LONDON (Reuters) – Britain's finance minister will endeavour to reassure bankers on Thursday which he will protect their interests as London leaves the EU, which includes a major speech emphasizing open trade and financial services industry relationships both with Europe and beyond.
Philip Hammond, the most pro-European of Prime Minister Theresa May's top ministers, will say he hopes to go to a liberalization of cross-border financial services as well as for London being the world's "undisputed gateway to financial markets", in excerpts released by his office.
"While some question some great benefits of openness … being offered to the globe – and as a global capital of finance – will continue (the) first step toward the UK's economic success," Hammond will state financial leaders with the Capital of scotland – London's annual Mansion House dinner.
The event is among the most major set bits of the year for Hammond and Bank of England Governor Mark Carney, that can also speak. It comes per day after May won a significant vote in parliament in her Brexit plans, facing down rebels within her ruling Conservative Party who favor closer ties with all the EU.
Although Hammond is viewed as a skeptic of a hard break with all the EU, the increased exposure of global swap the excerpts from his speech echoes a theme of more enthusiastic Brexit supporters among May's Conservatives, who say Britain may benefit from escaping the bloc to do trade deals with further-flung nations.

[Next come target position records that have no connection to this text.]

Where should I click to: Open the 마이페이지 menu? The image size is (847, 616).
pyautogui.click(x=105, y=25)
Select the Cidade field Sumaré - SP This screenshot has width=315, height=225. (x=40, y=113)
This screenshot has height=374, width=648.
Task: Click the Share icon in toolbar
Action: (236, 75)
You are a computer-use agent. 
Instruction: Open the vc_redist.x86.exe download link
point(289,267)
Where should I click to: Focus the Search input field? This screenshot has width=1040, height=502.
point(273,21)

Hammond will state that after Brexit, he needs to strike fresh global financial partnerships, determined by new free trade deals and existing dialogue with countries like India and china.
He will even reiterate they wants the EU to discuss an ambitious future financial services relationship with Britain.

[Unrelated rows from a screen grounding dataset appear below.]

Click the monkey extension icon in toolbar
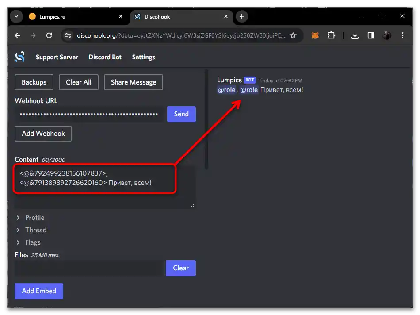This screenshot has width=420, height=315. click(x=315, y=35)
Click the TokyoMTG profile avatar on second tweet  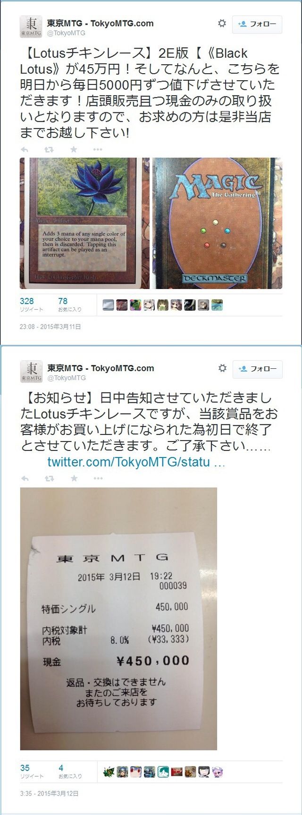32,371
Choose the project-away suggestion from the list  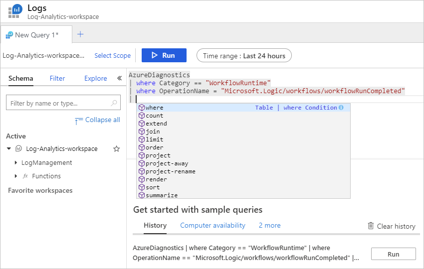[x=167, y=163]
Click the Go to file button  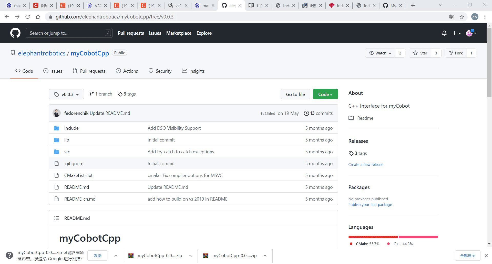[x=295, y=94]
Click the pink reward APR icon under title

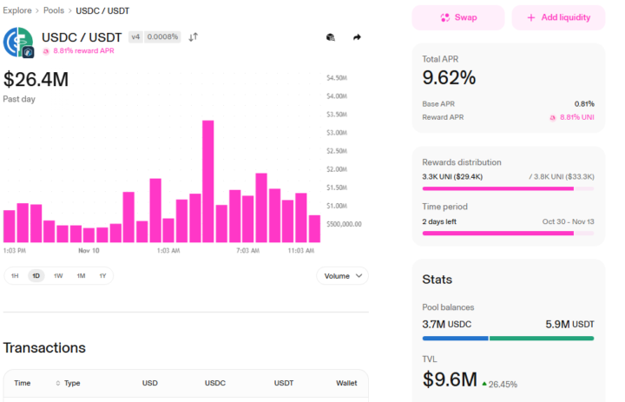tap(46, 51)
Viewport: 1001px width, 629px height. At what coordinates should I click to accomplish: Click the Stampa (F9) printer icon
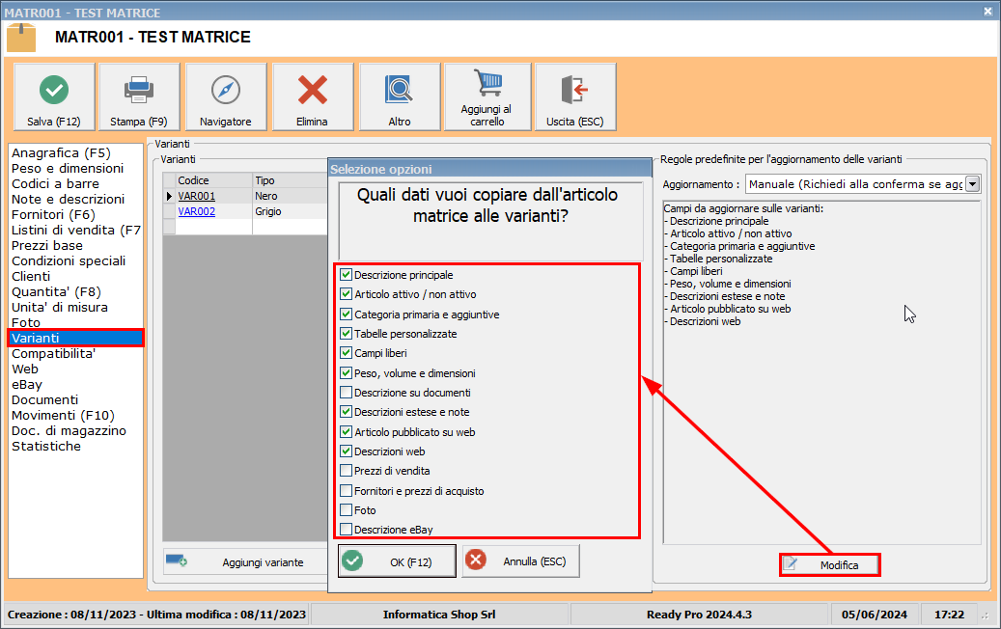pos(139,91)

Progress on this key need for Britain's financial sector has long been slow. For months government entities, financial regulators and major banks in england have backed a "mutual recognition" blueprint for two-way market access after Brexit. But facing scepticism from Brussels, financial executives told Reuters last week they not understand that it is realistic.

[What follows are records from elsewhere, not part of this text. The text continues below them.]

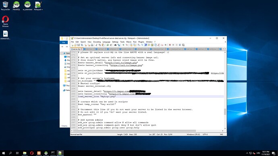Click the Find binoculars icon
This screenshot has width=278, height=156.
(115, 45)
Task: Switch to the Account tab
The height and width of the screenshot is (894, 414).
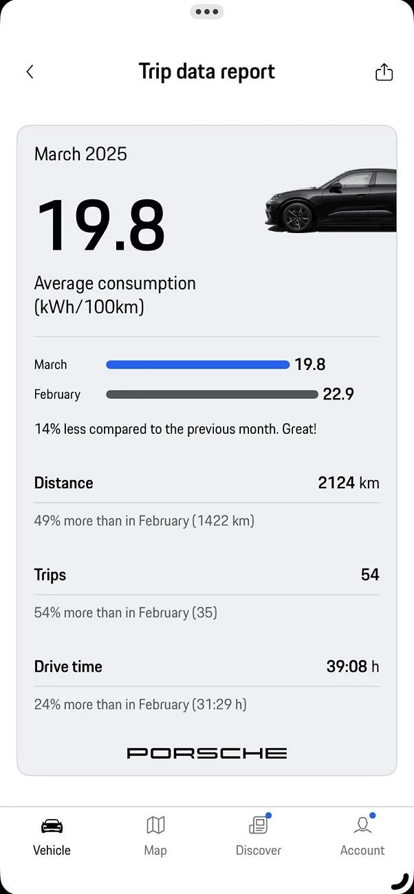Action: 362,834
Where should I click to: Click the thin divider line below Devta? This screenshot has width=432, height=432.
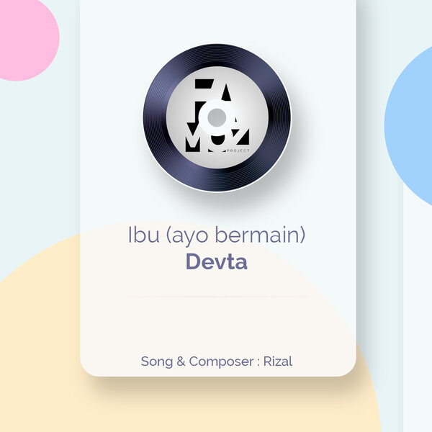click(x=217, y=297)
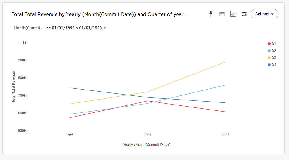Click the red Q1 line peak at 1996
Viewport: 289px width, 160px height.
click(148, 101)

In an address before Hammond's, god Mayor of the Town of London, Charles Bowman, a figurehead to your financial services industry, offers emphasize the industry's desire to have streamlined immigration procedures and also a comprehensive trade agreement while using the EU that covers financial services.
"We welcomed the government's March announcement that there has to be a transition period … but regardless of this in position, there are significant risks, including those around contract continuity and knowledge flows, that need to be addressed."